In the wake of today's UCI announcement that André Cardoso (Trek-Segafredo) tested positive for EPO in an out-of-competition control earlier this month, the Portuguese rider has denied ever having used EPO or any performance enhancing drug. Cardoso said he has requested his B sample be tested "as soon as possible."
Writing on Facebook, Cardoso, who has been provisionally suspended by both the UCI and his team until results of the B sample test return, said he would never let down his team, teammates or the sport.
"Today, I received notification from the UCI that my A Sample, from a urine test done at my home on June 18th, tested positive for Erythropoietin" Cardoso wrote on Facebook. "I have requested to the UCI that my B sample be tested as soon as possible."
Cardoso was brought on board Trek-Segafredo this year in part to support Alberto Contador in the Tour de France. This year would have been the 32-year-old's first crack at the Tour after having raced the Giro d'Italia three times and the Vuelta a España four.

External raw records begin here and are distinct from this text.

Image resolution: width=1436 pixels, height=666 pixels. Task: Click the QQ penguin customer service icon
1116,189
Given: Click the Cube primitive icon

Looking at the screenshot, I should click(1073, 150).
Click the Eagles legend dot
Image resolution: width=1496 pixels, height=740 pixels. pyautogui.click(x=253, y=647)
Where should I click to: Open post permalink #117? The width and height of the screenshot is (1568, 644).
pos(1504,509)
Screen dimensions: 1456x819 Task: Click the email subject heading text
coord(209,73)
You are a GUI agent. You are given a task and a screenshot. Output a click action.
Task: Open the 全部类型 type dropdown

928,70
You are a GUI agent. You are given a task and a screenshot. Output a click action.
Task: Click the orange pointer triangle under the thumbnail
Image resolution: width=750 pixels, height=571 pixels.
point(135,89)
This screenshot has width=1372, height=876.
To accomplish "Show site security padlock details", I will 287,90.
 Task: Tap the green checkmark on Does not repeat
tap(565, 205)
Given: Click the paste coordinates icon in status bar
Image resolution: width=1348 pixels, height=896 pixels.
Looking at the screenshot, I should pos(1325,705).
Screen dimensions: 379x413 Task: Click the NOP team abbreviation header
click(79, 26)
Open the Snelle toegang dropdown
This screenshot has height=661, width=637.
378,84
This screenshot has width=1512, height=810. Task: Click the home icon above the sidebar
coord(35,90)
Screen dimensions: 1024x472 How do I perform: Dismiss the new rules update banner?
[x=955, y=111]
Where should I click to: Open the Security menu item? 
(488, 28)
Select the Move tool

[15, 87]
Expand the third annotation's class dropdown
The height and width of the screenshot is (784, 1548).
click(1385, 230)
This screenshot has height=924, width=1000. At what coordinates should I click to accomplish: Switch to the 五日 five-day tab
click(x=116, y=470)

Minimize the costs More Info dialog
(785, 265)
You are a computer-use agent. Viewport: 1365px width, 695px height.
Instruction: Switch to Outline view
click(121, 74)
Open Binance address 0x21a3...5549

"Getting the chance to ride at the pinnacle of professional cycling is the greatest honor I could ever hope for, and I was looking forward to doing my best for my team and myself at the Tour," he wrote. "I believe in clean sport and have always conducted myself as a clean athlete, but I realize that this news puts a dark cloud on not just myself but also on our sport and my team, teammates and staff.
"Before anything else, those people are my friends and colleagues for whom I have unlimited respect, and under no circumstances would I ever do something that could put them, their families or their reputations in jeopardy."
Cardoso went on to write he was devastated by the news and asked his colleagues and fans alike not to judge him too quickly.
"I am fully aware that I will be presumed to be guilty, but it's important to me to say that I am devastated by this news and I wanted to state that I have never taken any illegal substances," Cardoso wrote. "I've seen firsthand through my career the awful effects that performance enhancing drugs have had on our sport, and I would never want to be a part of that. I've always tried to be a constructive influence in the peloton and on young, aspiring cyclists. It is my great hope that the B sample will come back as negative and clear me of any wrongdoing.
"Until then, I hope that those who know me, trust me when I say that I'm innocent, and that my colleagues and cycling fans everywhere don't judge me too quickly during this difficult time."